The exchange rate has gone from 4.3 bolivars to a dollar to a 6.3-1 ratio. That is a significant enough shift but still falls way short of what most suggest would be an accurate ratio. The black market exchange rate is nearly four times the new rate. Within hours of this announcement, the population packed stores trying to buy imports at the old exchange rate. The moment the new rates came to be, that surge ended with a thud. The population is now far poorer than it was at the start of the weekend, and the government is as shaky as it has been in years. Hugo Chavez made the decision from his hospital bed in Cuba, and there are signs that even his vice president was taken by surprise by the whole thing. The public outcry is dramatic and seems people are erroneously blaming interim leader Nicolas Maduro instead of Chavez.
The bolivar still remains overvalued, and demand for dollars is as great as ever. For years, the Chavez regime has deliberately kept the bolivar higher than is remotely justified as this essentially subsidized the economy. He counted on the dollar revenues from oil to cover this bet, but the tactic has been less than effective for the past few years.
The cost of bringing oil to market in a given nation is the key to how much that nation gets from its key resource.
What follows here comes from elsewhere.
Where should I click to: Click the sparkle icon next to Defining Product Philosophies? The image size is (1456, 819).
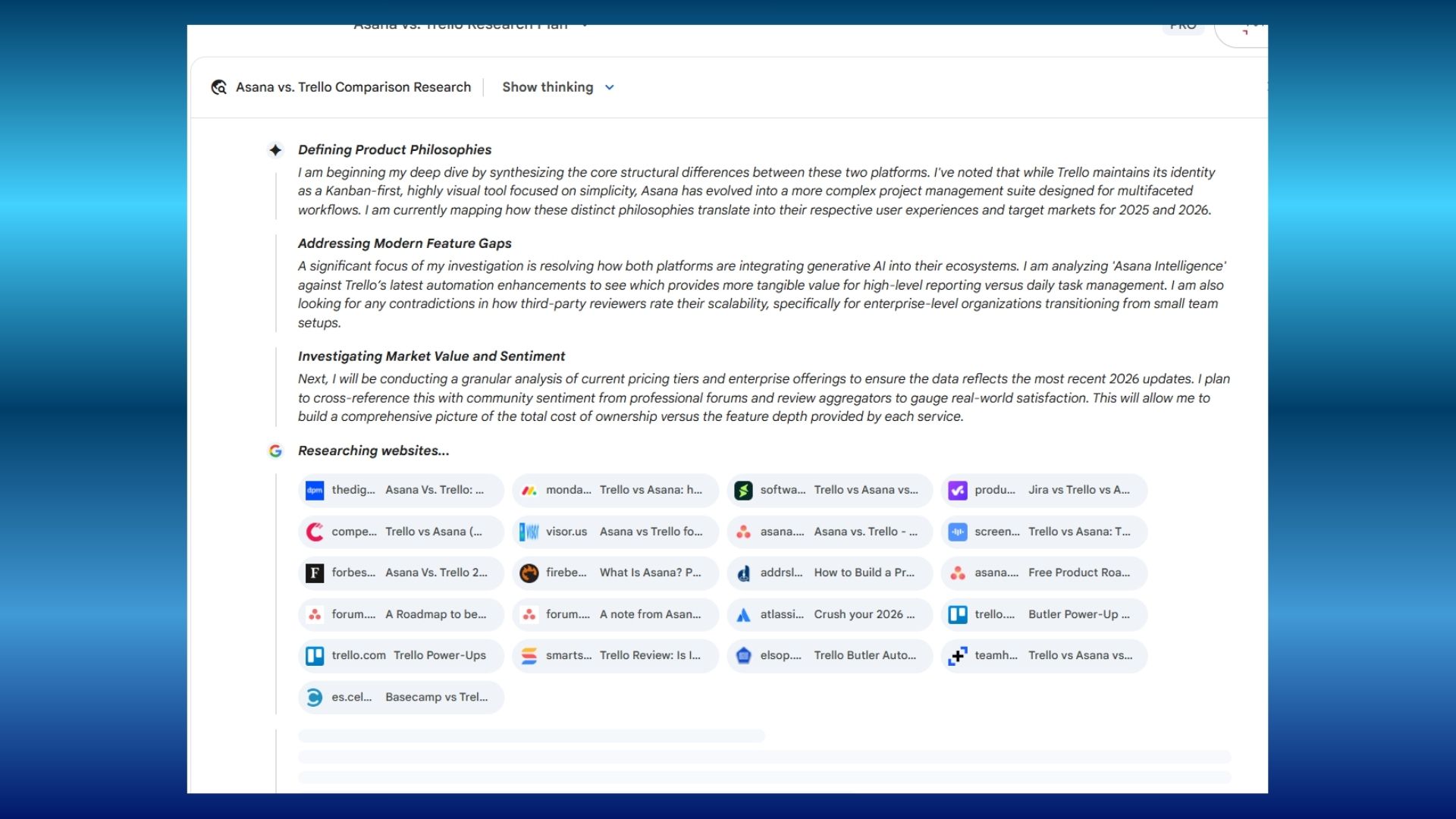(x=276, y=149)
It is hard to get accurate data on Venezuela, but the estimate is that it is costing around $100 a barrel, nearly triple the cost faced by those in Saudi Arabia. This leaves almost no margin at all. The upshot is that the country is not earning the dollars it used to – that compromises its economy as a whole. The country is in deep trouble no matter what direction it chooses to go. Maduro will likely be the one that faces the immediate consequences of Chavez’s increasingly erratic decision-making.